UK bishop tells priests to remind EU citizens to fill out applications

UK bishop tells priests to remind EU citizens to fill out applications

A European Union flag and British Union flag are seen at Parliament Square in London June 19, 2016. The United Kingdom left the EU Jan. 31 following a June 2016 referendum on membership of the now 27-member bloc. (Credit: Neil Hall/Reuters via CNS.)

Priests in England and Wales are being urged to remind Catholic parishioners from European Union countries to register for a post-Brexit "settlement scheme" or risk repatriation.

MANCHESTER, United Kingdom — Priests in England and Wales are being urged to remind Catholic parishioners from European Union countries to register for a post-Brexit “settlement scheme” or risk repatriation.

The United Kingdom left the EU Jan. 31 following a June 2016 referendum on membership of the now 27-member bloc.
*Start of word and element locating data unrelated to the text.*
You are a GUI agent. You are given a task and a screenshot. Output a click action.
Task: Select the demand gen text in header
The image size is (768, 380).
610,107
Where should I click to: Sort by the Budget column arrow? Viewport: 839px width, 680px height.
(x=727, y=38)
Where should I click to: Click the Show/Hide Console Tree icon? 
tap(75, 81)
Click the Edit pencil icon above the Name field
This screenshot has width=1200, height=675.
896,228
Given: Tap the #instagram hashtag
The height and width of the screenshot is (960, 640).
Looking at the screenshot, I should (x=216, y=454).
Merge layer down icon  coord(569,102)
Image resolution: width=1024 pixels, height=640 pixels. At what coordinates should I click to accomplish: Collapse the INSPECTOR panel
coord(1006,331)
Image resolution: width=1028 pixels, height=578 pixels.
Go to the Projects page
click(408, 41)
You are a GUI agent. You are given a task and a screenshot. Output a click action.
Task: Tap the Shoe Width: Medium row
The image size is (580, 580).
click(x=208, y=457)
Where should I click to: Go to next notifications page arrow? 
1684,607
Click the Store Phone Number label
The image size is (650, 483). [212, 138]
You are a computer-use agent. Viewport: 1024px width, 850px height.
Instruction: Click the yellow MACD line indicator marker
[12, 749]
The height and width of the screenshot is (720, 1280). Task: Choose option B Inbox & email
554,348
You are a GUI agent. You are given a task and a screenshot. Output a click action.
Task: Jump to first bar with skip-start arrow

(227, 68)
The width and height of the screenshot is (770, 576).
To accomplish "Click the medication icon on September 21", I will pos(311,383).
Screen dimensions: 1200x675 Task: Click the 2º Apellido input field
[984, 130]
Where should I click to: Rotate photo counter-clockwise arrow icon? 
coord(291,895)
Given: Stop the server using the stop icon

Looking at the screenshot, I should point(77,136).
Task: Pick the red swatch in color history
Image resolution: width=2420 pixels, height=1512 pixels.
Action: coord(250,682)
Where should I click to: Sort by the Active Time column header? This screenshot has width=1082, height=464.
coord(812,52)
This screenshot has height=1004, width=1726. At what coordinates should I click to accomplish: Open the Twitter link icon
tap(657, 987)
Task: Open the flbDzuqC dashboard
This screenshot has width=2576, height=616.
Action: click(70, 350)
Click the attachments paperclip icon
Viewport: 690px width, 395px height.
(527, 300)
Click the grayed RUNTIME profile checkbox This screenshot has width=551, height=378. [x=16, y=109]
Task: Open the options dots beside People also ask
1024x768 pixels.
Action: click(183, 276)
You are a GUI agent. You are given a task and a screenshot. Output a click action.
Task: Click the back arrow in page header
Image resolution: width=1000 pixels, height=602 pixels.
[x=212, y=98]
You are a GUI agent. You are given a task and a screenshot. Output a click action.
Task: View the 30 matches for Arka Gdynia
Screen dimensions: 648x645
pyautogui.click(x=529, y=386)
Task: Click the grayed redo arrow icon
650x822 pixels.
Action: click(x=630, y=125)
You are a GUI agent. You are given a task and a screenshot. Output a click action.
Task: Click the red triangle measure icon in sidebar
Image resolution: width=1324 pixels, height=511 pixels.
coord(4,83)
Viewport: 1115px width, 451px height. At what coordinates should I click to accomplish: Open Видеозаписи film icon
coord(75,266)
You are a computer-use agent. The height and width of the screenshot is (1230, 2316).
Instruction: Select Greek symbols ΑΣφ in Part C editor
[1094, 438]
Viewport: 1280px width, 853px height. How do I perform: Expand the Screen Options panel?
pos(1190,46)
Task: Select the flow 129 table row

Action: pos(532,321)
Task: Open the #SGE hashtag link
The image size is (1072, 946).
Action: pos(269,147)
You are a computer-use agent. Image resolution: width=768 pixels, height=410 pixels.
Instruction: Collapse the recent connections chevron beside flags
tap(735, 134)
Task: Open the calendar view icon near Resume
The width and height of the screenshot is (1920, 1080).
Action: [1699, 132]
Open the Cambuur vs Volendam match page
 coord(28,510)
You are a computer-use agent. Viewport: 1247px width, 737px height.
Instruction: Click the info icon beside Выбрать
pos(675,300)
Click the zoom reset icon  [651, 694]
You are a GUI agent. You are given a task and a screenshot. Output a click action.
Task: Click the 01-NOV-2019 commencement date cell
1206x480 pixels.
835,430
Although the exit agreement will not be finalized before the end of 2020 at the earliest, the UK government has stated that all residents from EU countries must sign the EU Settlement Scheme by June 30, 2021, if they wish to remain in the UK. Irish nationals are exempt from the scheme.

Auxiliary Bishop Paul McAleenan of Westminster wrote to fellow bishops to express concern that about a quarter of the 3.6 million EU nationals living in the UK “have not yet made an application, leaving them at risk of losing their right to live, work and access services here.”

“We are particularly concerned about older and vulnerable people who may struggle to navigate the process, require assistance with the online application or not even know that their status is at risk,” said McAleenan, lead bishop for migration and asylum of the Bishops’ Conference of England and Wales.

“In many cases their main point of contact with society will be through the church,” he said, inviting the bishops to raise awareness about the scheme by encouraging all parishes to place items in their newsletters.

The items should ask Catholics to bring the application to the attention of their European friends, family members and work colleagues, and it provides information about how it can be accessed.

McAleenan added: “The Catholic Church in England and Wales stands in solidarity with all European citizens who have made their homes here. They are a valued part of our parishes, schools and communities.”

His letter was dated Feb. 6 but was only published Feb. 20 on the website of the bishops’ conference.

Poles constitute the largest group of EU migrants to the United Kingdom, and the majority of them are Catholics. Large numbers have also migrated from Romania and Bulgaria.

The British government has consistently maintained the position that all EU migrants living and working in Britain before the official departure date of Jan. 31 will be allowed to stay if they register.

The government hopes the EU will accord the same rights to British citizens who have moved to Europe, including more than 200,000 people who have migrated to Spain, often with the intention of spending their retirement there.

After free movement between the UK and the EU ends Dec. 31, EU citizens will require a visa if they wish to move to the U.K., and low-skilled workers will find it difficult to obtain them as the British government moves to end the reliance of UK firms on cheap foreign labor.